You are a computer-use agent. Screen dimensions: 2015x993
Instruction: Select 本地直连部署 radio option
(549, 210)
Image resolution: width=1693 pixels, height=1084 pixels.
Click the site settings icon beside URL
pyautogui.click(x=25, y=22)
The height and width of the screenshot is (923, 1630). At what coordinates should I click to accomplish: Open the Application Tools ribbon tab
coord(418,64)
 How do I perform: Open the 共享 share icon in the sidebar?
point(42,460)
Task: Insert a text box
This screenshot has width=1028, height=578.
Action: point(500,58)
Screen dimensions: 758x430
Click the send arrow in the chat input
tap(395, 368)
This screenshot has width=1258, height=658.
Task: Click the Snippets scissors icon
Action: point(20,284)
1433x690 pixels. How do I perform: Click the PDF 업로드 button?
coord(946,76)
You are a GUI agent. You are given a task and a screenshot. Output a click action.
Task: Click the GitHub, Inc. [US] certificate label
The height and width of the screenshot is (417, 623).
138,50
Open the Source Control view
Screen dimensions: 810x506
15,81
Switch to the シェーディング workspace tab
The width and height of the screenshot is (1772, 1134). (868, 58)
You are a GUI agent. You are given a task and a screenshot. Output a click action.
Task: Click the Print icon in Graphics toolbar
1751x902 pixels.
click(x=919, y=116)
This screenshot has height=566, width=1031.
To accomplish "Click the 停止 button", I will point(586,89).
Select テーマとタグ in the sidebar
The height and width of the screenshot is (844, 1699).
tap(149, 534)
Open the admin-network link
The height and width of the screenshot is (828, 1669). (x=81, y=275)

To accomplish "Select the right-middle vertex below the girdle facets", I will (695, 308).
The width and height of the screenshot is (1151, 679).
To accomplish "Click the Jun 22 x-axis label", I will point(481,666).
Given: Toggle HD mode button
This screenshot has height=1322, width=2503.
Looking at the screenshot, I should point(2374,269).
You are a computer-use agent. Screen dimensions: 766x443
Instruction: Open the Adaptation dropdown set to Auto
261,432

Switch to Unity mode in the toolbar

____

* [Exercise directions]: Check each line of the listing above. Copy the ones with the word "label".

* [Answer to this exercise]:
Task: Click the GitHub, Inc. [US] certificate label
To accomplish "Click the Jun 22 x-axis label", I will point(481,666).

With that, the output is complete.